- **WORK TO BE COMPLETED**:
Can you copy out the data exactly? Leave the images out.
(SOURCE INFORMATION begins)
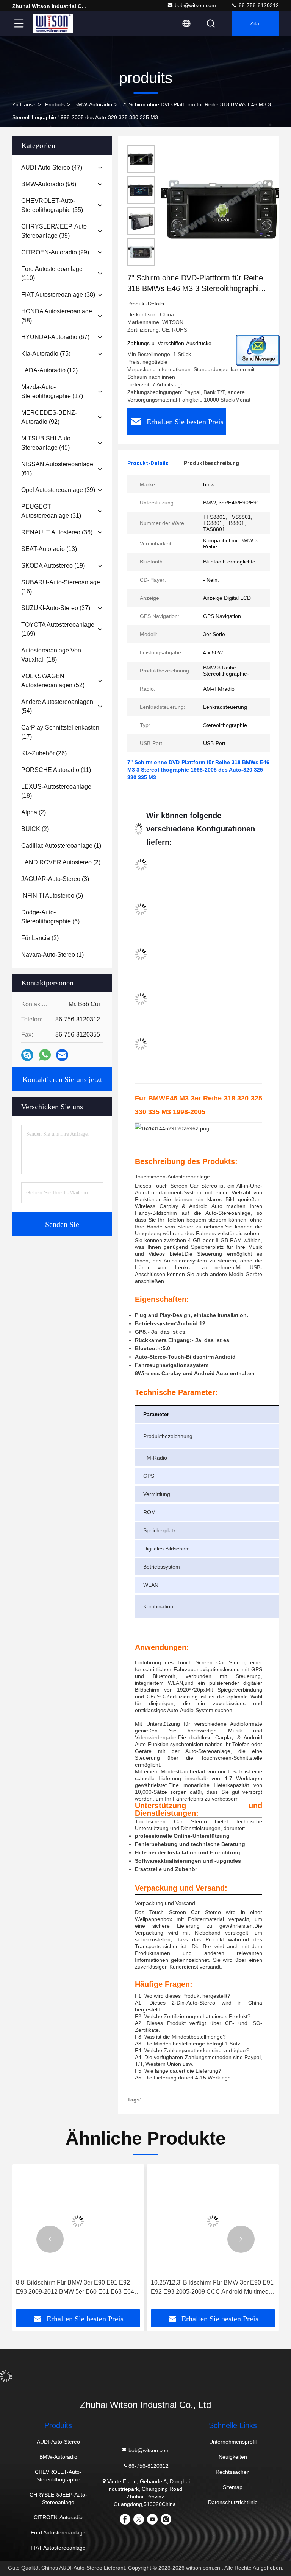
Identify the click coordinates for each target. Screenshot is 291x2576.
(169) (57, 629)
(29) (55, 252)
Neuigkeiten (233, 2457)
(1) (61, 845)
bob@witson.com (195, 5)
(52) (52, 680)
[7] (221, 208)
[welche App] (45, 1055)
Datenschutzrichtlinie (233, 2502)
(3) (55, 879)
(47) (51, 167)
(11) (56, 770)
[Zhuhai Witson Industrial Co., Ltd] (53, 23)
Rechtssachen (233, 2472)
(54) (57, 706)
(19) (53, 565)
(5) (52, 895)
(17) (52, 391)
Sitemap (232, 2487)
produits (55, 104)
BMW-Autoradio (93, 104)
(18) (51, 655)
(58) (56, 316)
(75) (45, 353)
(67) (55, 337)
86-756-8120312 (258, 5)
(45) (46, 443)
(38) (58, 294)
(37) (55, 608)
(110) (52, 273)
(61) (57, 468)
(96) (48, 184)
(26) (44, 753)
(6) (50, 917)
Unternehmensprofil (233, 2442)
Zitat (255, 23)
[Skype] (27, 1055)
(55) (52, 205)
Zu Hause (24, 104)
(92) (49, 417)
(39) (55, 231)
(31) (51, 511)
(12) (49, 370)
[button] (50, 2239)
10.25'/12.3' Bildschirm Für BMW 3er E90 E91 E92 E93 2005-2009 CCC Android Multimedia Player (212, 2287)
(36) (56, 532)
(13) (49, 549)
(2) (33, 812)
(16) (60, 587)
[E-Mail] (62, 1055)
(SOURCE INFORMATION ends)
- **REPLY TO THE TASK**:
Identify the click coordinates for each target. Screenshot is 291x2576.
(169) (57, 629)
(29) (55, 252)
Neuigkeiten (233, 2457)
(1) (61, 845)
bob@witson.com (195, 5)
(52) (52, 680)
[7] (221, 208)
[welche App] (45, 1055)
Datenschutzrichtlinie (233, 2502)
(3) (55, 879)
(47) (51, 167)
(11) (56, 770)
[Zhuhai Witson Industrial Co., Ltd] (53, 23)
Rechtssachen (233, 2472)
(54) (57, 706)
(19) (53, 565)
(5) (52, 895)
(17) (52, 391)
Sitemap (232, 2487)
produits (55, 104)
BMW-Autoradio (93, 104)
(18) (51, 655)
(58) (56, 316)
(75) (45, 353)
(67) (55, 337)
86-756-8120312 (258, 5)
(45) (46, 443)
(38) (58, 294)
(37) (55, 608)
(110) (52, 273)
(61) (57, 468)
(96) (48, 184)
(26) (44, 753)
(6) (50, 917)
Unternehmensprofil (233, 2442)
Zitat (255, 23)
[Skype] (27, 1055)
(55) (52, 205)
Zu Hause (24, 104)
(92) (49, 417)
(39) (55, 231)
(31) (51, 511)
(12) (49, 370)
[button] (50, 2239)
10.25'/12.3' Bildschirm Für BMW 3er E90 E91 E92 E93 2005-2009 CCC Android Multimedia Player (212, 2287)
(36) (56, 532)
(13) (49, 549)
(2) (33, 812)
(16) (60, 587)
[E-Mail] (62, 1055)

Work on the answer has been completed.